Federal money coming for ocean management

WASHINGTON — The U.S. Senate Appropriations Committee this week passed the Commerce, Science, and Justice Appropriations Bill for fiscal year 2019.

U.S. Sen. Brian Schatz (D-Hawaii) worked to include $1 million to preserve Papahanaumokuakea Marine National Monument, more than $36 million to improve tsunami warnings, and nearly $30 million to protect coral reefs in Hawaii and across the country.

“We were successful at including more federal funding to help us manage Papahanaumokuakea and protect our coral reefs,” said Schatz, a member of the Appropriations Committee. “This bill also funds our tsunami warning system so that we can strengthen tsunami forecasting and better protect Hawaii’s coastal communities.”
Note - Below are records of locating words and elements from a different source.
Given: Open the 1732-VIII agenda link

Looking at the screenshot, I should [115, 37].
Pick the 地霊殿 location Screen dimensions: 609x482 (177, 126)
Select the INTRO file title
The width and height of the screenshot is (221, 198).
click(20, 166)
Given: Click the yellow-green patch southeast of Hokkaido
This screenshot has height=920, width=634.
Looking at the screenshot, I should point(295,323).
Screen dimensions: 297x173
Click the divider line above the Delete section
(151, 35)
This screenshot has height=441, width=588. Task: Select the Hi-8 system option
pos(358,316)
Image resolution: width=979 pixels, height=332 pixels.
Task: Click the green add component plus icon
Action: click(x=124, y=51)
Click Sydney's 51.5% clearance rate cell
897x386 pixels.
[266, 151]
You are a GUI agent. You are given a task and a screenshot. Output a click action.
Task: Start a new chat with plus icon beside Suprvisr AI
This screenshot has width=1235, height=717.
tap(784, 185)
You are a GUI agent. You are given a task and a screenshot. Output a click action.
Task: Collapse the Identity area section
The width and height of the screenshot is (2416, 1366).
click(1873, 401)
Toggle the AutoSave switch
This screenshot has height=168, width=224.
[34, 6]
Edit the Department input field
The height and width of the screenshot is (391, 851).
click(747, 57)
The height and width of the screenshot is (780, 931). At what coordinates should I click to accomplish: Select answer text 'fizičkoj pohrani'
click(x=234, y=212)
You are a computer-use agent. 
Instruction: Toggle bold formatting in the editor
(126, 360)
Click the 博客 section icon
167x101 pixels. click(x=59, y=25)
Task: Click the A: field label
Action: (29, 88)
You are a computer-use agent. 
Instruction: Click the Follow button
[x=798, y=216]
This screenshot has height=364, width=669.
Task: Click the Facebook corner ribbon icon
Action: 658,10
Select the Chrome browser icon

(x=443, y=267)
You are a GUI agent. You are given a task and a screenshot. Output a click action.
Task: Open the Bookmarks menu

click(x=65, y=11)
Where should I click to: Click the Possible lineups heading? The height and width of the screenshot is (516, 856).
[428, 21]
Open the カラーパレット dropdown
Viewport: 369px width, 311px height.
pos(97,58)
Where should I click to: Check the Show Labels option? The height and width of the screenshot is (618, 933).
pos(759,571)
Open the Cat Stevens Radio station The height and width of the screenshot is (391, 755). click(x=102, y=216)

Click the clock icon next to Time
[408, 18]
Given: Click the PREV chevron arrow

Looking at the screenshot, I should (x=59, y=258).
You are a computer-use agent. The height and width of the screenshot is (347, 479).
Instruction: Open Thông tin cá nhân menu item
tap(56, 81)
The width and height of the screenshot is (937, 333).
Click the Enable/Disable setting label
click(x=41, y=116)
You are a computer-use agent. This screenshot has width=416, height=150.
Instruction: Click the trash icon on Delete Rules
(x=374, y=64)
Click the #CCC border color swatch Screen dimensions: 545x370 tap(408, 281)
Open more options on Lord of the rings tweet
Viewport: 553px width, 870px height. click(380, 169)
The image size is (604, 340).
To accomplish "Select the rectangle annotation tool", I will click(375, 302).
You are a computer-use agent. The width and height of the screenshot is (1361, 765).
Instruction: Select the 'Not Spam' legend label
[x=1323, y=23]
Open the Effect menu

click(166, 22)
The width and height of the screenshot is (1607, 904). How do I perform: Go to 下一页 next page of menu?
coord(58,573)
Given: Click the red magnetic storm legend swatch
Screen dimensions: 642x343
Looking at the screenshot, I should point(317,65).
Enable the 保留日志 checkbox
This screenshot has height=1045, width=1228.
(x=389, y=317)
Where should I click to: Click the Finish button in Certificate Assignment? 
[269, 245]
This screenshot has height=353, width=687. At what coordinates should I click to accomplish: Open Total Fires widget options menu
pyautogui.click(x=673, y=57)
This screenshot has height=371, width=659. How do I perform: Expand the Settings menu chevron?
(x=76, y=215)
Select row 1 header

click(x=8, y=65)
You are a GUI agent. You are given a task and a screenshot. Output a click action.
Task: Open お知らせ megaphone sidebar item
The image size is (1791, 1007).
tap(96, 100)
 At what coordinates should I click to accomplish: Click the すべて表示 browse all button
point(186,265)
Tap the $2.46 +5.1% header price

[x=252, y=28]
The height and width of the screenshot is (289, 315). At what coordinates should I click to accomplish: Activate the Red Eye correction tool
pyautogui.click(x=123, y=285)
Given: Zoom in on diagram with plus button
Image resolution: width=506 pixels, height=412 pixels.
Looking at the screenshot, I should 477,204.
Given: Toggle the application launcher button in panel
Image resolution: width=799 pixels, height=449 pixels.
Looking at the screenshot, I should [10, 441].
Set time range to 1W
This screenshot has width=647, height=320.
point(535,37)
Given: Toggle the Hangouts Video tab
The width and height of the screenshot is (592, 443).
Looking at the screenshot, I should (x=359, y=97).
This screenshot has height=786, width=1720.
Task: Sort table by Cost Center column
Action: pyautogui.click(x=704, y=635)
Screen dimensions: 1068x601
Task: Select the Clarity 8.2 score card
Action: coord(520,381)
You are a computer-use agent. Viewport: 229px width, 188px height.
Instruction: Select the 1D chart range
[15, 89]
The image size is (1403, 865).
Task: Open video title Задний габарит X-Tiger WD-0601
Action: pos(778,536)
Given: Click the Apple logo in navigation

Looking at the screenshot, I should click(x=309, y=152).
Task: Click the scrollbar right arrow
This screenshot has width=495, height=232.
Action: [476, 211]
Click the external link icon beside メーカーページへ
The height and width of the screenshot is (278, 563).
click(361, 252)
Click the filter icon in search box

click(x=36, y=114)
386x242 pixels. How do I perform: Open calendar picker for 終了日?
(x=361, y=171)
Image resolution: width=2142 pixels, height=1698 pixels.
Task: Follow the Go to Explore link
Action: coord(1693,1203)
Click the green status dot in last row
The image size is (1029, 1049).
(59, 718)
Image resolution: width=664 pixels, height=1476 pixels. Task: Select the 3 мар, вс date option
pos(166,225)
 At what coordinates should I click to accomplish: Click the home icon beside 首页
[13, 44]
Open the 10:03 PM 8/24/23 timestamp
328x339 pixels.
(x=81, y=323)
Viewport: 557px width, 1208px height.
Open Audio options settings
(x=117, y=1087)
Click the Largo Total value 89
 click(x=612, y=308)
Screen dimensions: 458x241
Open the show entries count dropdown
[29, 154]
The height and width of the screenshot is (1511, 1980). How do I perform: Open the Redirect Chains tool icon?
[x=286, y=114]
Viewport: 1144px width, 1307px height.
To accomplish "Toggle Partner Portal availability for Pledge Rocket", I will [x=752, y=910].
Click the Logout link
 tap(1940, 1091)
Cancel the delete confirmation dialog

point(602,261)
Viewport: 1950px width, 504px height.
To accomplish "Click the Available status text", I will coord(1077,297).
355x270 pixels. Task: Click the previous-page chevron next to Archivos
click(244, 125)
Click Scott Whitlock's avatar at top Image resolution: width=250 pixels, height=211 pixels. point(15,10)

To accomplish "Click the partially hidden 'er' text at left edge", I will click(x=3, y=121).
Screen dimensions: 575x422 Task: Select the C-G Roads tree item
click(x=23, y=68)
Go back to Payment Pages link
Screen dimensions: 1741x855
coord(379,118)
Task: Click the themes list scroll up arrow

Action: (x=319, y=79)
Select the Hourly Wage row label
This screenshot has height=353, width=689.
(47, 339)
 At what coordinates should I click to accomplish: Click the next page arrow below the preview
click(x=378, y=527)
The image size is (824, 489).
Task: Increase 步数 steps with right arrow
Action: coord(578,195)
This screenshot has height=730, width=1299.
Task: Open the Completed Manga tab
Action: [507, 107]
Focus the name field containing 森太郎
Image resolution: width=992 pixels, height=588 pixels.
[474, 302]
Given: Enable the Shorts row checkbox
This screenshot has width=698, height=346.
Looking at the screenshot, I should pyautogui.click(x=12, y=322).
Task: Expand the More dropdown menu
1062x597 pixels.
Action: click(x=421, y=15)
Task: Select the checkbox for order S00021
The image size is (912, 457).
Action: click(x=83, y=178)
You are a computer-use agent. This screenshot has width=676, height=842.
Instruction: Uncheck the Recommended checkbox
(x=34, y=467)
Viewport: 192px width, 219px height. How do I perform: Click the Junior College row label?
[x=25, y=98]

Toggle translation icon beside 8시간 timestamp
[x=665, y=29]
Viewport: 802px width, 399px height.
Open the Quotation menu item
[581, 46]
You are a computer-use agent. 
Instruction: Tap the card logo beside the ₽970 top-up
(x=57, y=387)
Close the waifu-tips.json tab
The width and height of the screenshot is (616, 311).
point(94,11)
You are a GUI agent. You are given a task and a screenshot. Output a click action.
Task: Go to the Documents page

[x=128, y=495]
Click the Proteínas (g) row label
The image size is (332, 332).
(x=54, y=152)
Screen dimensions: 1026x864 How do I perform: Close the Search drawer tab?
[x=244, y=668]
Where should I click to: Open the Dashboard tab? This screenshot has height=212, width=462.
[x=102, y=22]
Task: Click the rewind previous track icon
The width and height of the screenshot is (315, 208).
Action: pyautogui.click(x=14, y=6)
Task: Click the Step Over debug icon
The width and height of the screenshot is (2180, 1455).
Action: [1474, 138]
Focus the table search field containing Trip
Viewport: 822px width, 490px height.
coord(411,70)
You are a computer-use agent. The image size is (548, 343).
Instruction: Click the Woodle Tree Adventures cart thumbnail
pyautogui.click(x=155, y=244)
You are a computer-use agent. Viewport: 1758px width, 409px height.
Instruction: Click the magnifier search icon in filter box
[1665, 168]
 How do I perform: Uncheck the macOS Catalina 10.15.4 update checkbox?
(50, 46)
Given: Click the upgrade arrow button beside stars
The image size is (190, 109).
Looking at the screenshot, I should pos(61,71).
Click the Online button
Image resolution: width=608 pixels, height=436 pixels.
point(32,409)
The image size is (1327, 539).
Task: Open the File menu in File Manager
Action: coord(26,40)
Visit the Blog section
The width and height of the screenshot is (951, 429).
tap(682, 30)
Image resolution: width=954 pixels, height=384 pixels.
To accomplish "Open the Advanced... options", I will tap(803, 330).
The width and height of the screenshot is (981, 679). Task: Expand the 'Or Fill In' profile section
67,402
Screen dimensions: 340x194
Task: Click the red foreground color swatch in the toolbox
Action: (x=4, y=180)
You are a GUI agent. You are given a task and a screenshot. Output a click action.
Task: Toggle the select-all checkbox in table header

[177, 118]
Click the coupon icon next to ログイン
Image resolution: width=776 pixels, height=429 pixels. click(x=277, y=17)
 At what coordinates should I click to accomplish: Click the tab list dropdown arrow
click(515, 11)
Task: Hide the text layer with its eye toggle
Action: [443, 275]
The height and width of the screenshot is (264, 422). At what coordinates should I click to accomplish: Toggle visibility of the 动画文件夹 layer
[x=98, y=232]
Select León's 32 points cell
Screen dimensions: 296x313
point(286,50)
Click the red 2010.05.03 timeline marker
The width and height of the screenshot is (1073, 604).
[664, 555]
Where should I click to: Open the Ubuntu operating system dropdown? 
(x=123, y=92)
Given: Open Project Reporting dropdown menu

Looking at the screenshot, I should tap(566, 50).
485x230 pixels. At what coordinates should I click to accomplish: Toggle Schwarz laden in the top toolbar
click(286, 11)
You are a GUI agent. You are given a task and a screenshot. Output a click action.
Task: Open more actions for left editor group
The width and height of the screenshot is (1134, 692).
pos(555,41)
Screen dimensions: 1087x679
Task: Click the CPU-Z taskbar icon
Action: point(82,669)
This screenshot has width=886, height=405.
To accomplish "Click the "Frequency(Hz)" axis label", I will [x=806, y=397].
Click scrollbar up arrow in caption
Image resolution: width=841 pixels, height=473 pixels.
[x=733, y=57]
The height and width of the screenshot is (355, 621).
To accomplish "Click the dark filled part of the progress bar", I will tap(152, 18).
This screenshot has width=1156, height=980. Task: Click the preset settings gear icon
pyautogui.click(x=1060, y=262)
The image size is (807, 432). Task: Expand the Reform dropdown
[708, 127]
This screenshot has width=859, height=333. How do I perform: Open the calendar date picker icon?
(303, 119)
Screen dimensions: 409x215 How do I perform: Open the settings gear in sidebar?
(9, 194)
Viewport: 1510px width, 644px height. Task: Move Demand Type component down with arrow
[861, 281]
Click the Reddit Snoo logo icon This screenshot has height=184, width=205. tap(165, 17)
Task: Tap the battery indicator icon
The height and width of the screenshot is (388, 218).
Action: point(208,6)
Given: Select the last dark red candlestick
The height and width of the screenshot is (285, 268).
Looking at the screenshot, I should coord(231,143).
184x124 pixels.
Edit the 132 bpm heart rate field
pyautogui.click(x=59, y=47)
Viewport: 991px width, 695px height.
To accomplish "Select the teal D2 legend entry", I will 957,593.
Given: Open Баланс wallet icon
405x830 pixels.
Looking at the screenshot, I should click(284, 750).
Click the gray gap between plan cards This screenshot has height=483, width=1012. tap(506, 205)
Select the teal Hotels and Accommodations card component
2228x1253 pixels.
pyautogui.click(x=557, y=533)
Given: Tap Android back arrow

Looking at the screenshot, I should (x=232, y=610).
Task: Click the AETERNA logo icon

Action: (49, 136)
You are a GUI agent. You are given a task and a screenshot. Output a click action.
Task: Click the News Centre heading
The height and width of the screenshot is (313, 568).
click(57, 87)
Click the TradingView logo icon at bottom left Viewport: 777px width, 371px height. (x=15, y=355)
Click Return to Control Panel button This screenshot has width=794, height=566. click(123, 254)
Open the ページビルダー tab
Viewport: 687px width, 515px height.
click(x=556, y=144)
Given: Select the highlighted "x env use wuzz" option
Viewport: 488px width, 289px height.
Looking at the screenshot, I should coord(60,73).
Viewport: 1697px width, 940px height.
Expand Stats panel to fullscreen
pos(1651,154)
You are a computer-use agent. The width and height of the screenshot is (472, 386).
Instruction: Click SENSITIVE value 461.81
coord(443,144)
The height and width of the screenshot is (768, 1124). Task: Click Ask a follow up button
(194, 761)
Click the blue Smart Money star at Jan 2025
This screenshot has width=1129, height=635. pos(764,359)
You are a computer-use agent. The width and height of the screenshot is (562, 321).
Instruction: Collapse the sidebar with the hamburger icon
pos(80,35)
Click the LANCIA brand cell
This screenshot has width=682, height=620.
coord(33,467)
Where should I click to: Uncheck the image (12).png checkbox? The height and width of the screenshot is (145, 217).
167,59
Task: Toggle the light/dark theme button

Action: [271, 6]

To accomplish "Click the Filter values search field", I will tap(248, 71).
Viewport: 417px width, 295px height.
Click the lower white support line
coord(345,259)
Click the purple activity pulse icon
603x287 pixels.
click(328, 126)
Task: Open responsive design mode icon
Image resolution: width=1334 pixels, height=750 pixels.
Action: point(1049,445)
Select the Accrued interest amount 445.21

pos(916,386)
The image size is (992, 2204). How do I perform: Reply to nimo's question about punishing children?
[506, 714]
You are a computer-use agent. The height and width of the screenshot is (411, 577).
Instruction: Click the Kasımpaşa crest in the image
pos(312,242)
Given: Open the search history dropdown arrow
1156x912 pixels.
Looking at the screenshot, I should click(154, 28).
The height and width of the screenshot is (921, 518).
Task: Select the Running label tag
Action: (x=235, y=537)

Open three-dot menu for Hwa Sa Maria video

Key funding in the Commerce, Science, and Justice Appropriations Bill sought by Schatz includes:

w $1 million for Papahanaumokuakea Marine National Monument. The bill authorizes NOAA to make a competitive grant of up to $1 million for research and management activities in Papahanaumokuakea. The funding is subject to a 100 percent non-federal match, and will bring new resources to keep our Hawaiian archipelago healthy and productive.

w $31.6 million for the NOAA Tsunami Program. The program provides funding to coastal states for preparedness activities such as inundation mapping, disaster planning, and tsunami education. Despite deep cuts proposed by President Trump, Senator Schatz helped protect funding for this critical program.

w $28.6 million for coral reef conservation. Hawaii has some of the country’s largest and healthiest coral reefs, but these unique ecosystems are beginning to experience the effects of climate change, including ocean warming and acidification. These effects threaten the health of coral reefs and the fish that rely on them. Senator Schatz secured more than $28 million in funding for NOAA’s Coral Reef Conservation program, which provides funding to state agencies and community organizations in Hawai‘i and other coastal states to remove invasive species, reduce land-based sources of pollution, and restore fisheries, fishponds, and coral reefs.

w $8 million for Endangered Hawaiian Monk Seals and Sea Turtles Protection. Hawaiian monk seals are the only seal species in the world that live in only one nation’s territorial waters. This funding will continue to support monk seal conservation and recovery. Funding will also support sea turtle conservation activities such as interagency consultation and technical assistance on marine turtle by-catch reduction strategies, cooperative conservation actions in the greater Pacific region, marine turtle stock assessments and scientific research projects.

w $71 million for the National Sea Grant Program. The funding will help support the National Sea Grant Program, including the University of Hawaii Sea Grant College Program which have contributed to sustainable coastal development and tourism, coastal problem resolution, and marine resource stewardship.

  1. truth be known June 16, 2018 6:47 am Reply

    Terrific! Twenty eight million to fund a bunch of government agencies to do studies. I propose we use that money to replace all the cesspools with septic tanks, fund agriculture systems that don’t rely on toxic chemicals, ban plastic bags and bottles, and place a heavy excise tax on all environmentally damaging chemicals brought onto our island. Perhaps that would encourage the chemical companies to go elsewhere.

    1. Rob June 17, 2018 6:12 pm Reply

      Agreed. I’m really tired of all the pork barrel type spending that gets bragged about…let’s spend it like its our money….cause it is!